Collected data
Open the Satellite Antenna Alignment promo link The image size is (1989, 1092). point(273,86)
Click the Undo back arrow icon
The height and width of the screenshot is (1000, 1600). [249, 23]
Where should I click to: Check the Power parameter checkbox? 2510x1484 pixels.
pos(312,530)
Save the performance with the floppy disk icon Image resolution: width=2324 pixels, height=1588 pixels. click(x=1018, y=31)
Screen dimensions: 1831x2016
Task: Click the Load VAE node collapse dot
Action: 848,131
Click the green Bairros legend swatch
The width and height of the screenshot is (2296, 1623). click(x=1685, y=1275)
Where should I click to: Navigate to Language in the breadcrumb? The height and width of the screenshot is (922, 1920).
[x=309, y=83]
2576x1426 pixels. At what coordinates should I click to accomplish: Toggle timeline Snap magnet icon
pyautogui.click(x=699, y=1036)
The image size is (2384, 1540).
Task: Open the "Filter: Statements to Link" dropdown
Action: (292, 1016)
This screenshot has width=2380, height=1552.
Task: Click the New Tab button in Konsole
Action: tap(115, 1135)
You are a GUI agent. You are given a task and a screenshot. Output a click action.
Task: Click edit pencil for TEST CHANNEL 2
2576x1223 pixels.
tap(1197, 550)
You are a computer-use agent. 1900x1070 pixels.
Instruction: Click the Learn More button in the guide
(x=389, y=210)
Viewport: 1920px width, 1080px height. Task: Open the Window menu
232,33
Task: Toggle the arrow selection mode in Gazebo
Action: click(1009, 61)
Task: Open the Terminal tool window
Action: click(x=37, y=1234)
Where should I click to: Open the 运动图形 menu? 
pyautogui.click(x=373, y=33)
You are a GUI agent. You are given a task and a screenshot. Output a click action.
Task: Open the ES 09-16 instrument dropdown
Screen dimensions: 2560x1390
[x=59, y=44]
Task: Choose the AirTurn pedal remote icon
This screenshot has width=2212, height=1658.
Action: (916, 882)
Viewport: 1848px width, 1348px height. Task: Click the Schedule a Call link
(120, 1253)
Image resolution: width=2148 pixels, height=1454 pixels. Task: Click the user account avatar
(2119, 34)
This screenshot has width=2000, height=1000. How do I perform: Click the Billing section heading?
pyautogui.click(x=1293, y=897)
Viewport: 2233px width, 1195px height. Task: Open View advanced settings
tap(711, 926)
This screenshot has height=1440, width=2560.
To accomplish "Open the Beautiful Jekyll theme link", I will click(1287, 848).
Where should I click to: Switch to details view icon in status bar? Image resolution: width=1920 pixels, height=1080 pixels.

--- WORK INSTRUCTION ---
An exact copy of the lines from the one with "This screenshot has height=1440, width=2560." to the final line of the entries is all that the answer should hold.

--- EXERCISE RESPONSE ---
This screenshot has height=1440, width=2560.
To accomplish "Open the Beautiful Jekyll theme link", I will click(1287, 848).
Where should I click to: Switch to details view icon in status bar? Image resolution: width=1920 pixels, height=1080 pixels.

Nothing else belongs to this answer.